Muitas das dificuldades, porém, são de ordem técnica. Veículos pesados têm, naturalmente, reações mais lentas tanto para acelerar como para frear. Por isso, manter distância é fundamental. Como caminhões não permitem visão traseira próxima, faça-se notar. Procure usar o farol baixo mesmo de dia e posicione-se de modo que o motorista possa ver seu carro pelos retrovisores laterais sempre que possível. Evite a tentação de ultrapassá-lo quando, na cidade, abrem uma curva — aquela “brecha” pode estar fora da visão do motorista e logo será fechada.

Sinalizar seus movimentos também é básico para a segurança de todos. Luz de direção nas mudanças de faixa ou conversões, um piscar de farol alto ao ultrapassar para mostrar sua presença (à noite, prefira a luz de direção, que incomoda menos) e luzes de freio funcionando bem são fundamentais para evitar acidentes.

Para evitar colisões frontais, seja com veículos leves ou pesados, só ultrapasse com total visibilidade e certeza da ultrapassagem segura. Muitos caminhoneiros e motoristas de ônibus sinalizam para o condutor que vem atrás, com luz de direção, para que ele ultrapasse no momento mais seguro. Não confie cegamente nessa ajuda: por melhor que seja a intenção, confie apenas em seu campo visual da pista contrária. Para isso, mantenha distância suficiente para ver de longe os veículos do outro sentido, mas não tanto que aumente muito o espaço total a ser percorrido na ultrapassagem.

Fique atento a caminhões com caçamba aberta, carga exposta ou mal acondicionada. Mantenha maior distância para ter tempo de reagir caso algo venha a cair do caminhão. Lembre-se também que os pneus de ônibus e caminhões têm sulcos mais largos, que podem lançar pedras grandes o bastante para quebrar o pára-brisa de um carro próximo ou, no mínimo, causar um susto.

Caminhões e ônibus são veículos longos e, numa eventual emergência, não têm a mobilidade de um carro. Não pressione: gerar tensão não é bom para ninguém na estrada. Procure ajudar ao caminhoneiro que muda de faixa à sua frente para não perder um embalo, que seu carro recupera em segundos. Dirija de forma compatível com a estrada, as condições do tempo, do veículo à sua frente e até conforme o comportamento dos outros motoristas. E fique longe de possíveis problemas.

Por fim, se necessário, avise a Polícia Rodoviária ou a concessionária da rodovia caso veja algo potencialmente perigoso na estrada, seja você um motorista de carro ou um caminhoneiro. Isso é dever de todo bom motorista.

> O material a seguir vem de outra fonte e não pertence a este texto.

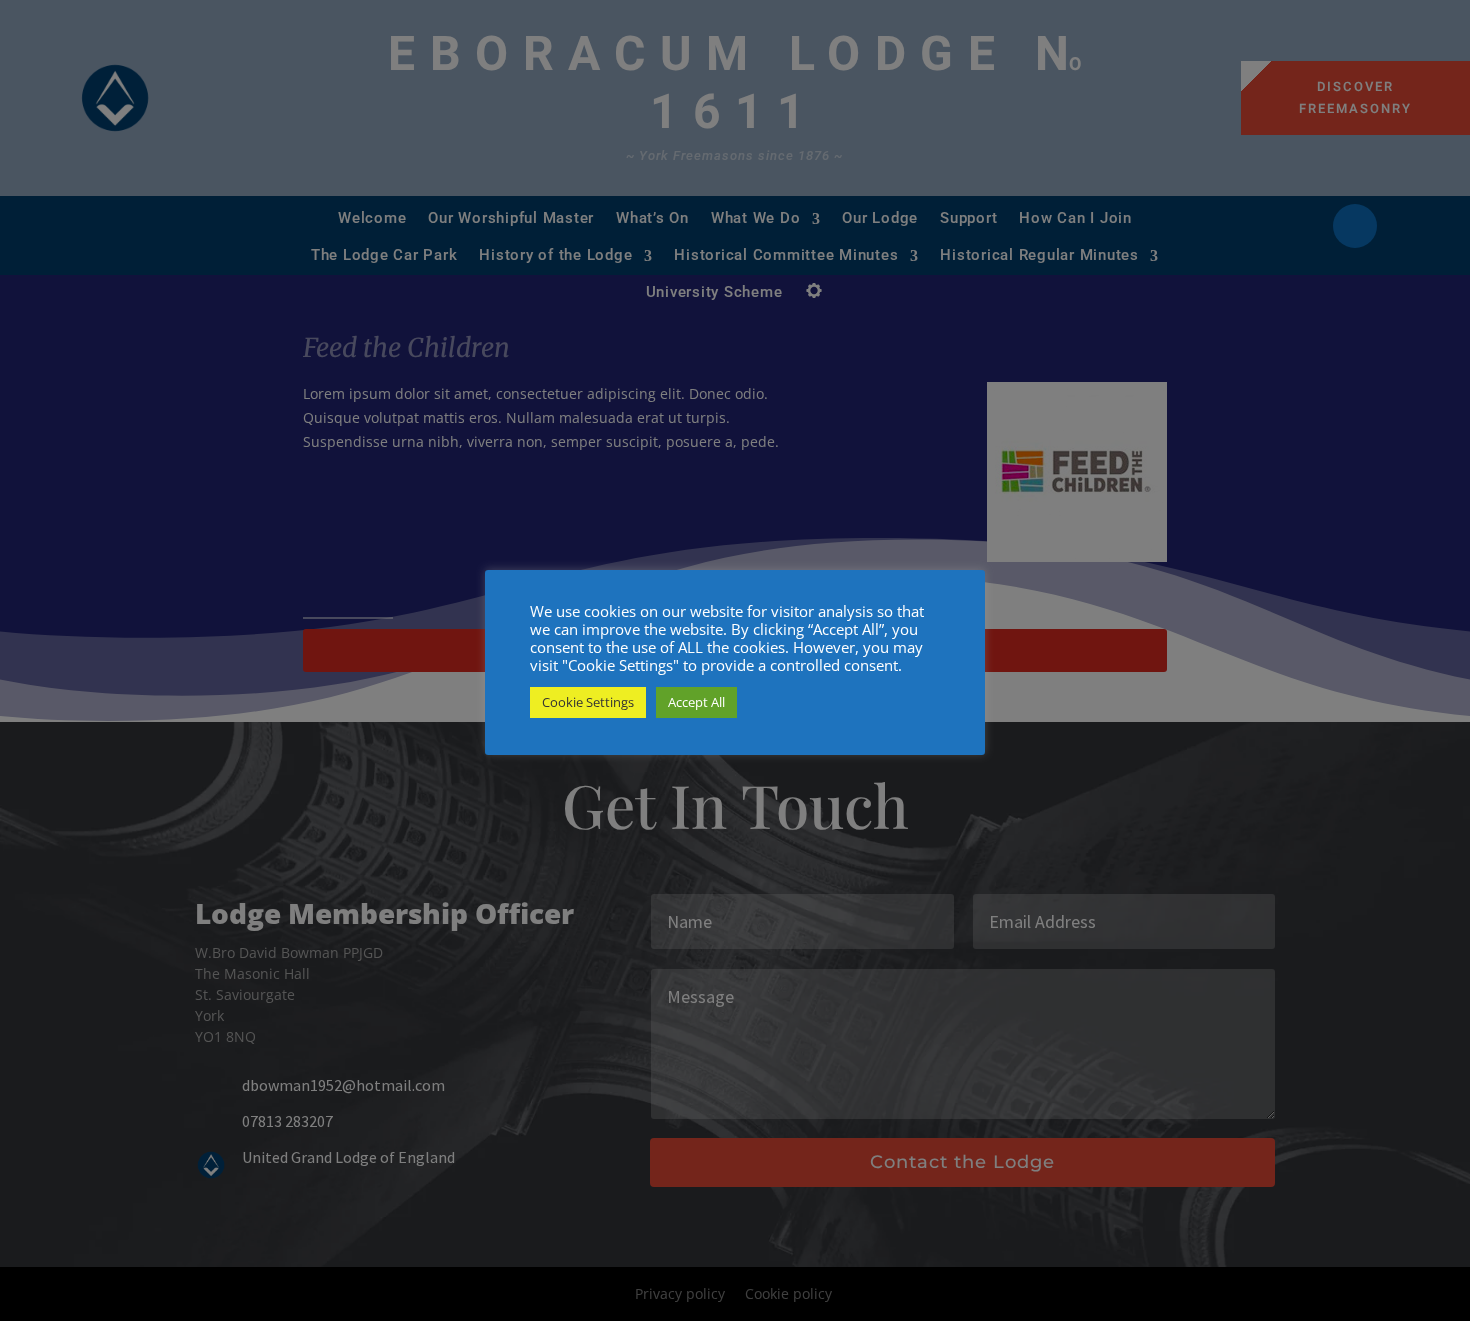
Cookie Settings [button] (588, 702)
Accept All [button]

Resumindo, a regra que todos devemos seguir no trânsito é uma só: respeitar para ser respeitado. Quando nossa realidade mudar, tudo ficará melhor em nossas estradas, com o respeito mútuo e a segurança que todos merecemos.

A questão do “rebite”

Com todas estas dicas, a convivência entre carros e caminhões pode ficar bem melhor. Mas resta resolver um grave problema: a sobrecarga de trabalho dos motoristas. Como ganham por viagem — e muito mal, por sinal –, quanto mais rápida for a viagem e quanto mais viagens fizer, mais o motorista recebe de frete. Portanto, o caminhoneiro tende a correr demais, dormir pouco, dirigir cansado e usar os chamados “rebites” (medicamentos para inibir o sono, que alteram sua percepção e tempo de reação). E muitas vezes dorme ao volante.

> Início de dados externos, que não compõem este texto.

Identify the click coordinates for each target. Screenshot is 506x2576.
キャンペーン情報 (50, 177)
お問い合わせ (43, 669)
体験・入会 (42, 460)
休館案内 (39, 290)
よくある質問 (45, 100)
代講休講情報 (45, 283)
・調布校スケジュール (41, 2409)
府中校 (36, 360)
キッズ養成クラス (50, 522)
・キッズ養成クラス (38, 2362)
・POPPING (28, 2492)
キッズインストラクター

Em nome da segurança, ninguém deve dirigir cansado, com sono ou sob efeito de drogas — muito menos um motorista profissional e de um veículo difícil de conduzir. Levar uma vida dura não justifica pôr ninguém em risco. Nas transportadoras esses problemas são menores, pois os prazos são um pouco mais realistas e as viagens têm intervalos maiores.